• Supplied records:
_ _ _ _ _ _ _

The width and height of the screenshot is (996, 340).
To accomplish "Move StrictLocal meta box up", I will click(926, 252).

_ _ _ _ _ _ _

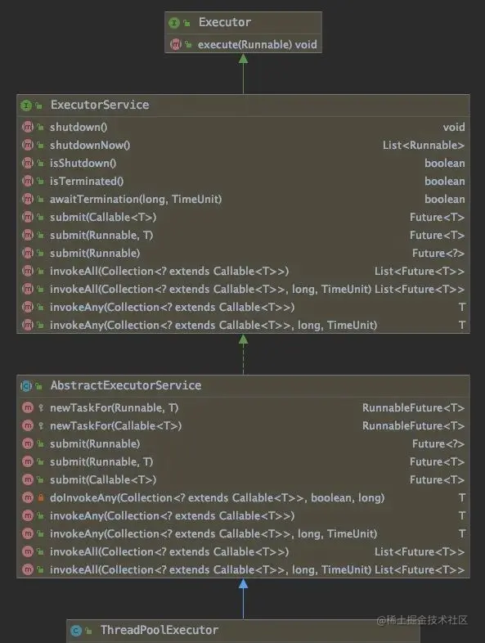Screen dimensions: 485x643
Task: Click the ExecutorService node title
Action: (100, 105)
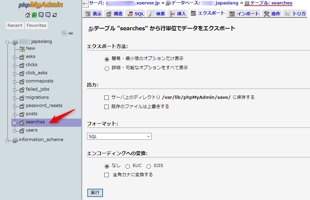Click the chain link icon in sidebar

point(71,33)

_ _ _ _ _ _ _

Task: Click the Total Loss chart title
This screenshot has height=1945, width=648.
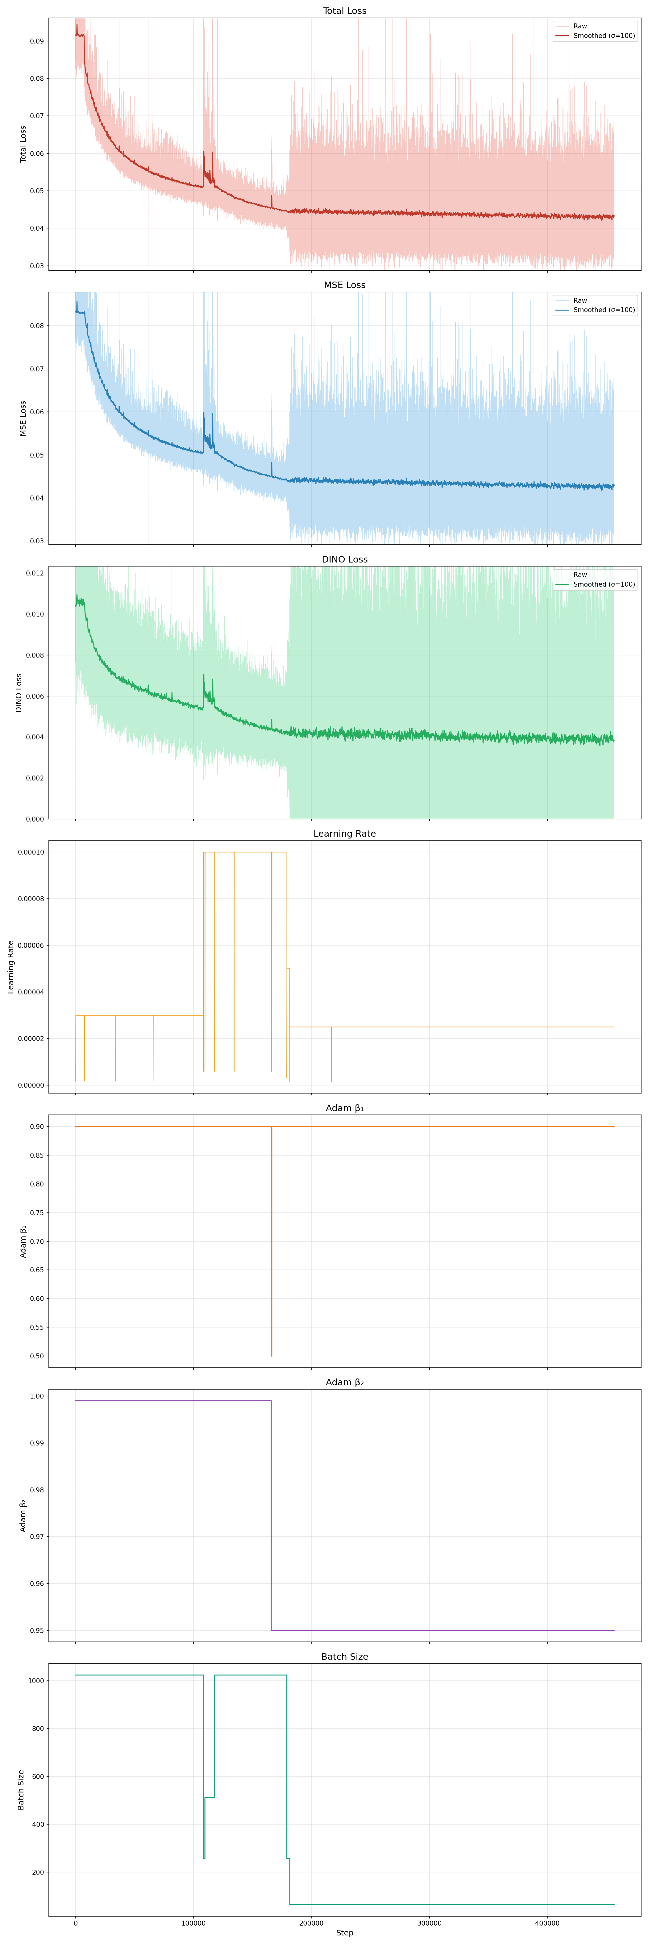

_ _ _ _ _ _ _

• Your objective:
Repeat the lines starting with the line that contains "Screen dimensions: 485x643" and going on through the line that contains "point(71,33)", leaving out the pictures.

• Task result:
Screen dimensions: 485x643
Task: Click the ExecutorService node title
Action: (100, 105)
Click the chain link icon in sidebar

point(71,33)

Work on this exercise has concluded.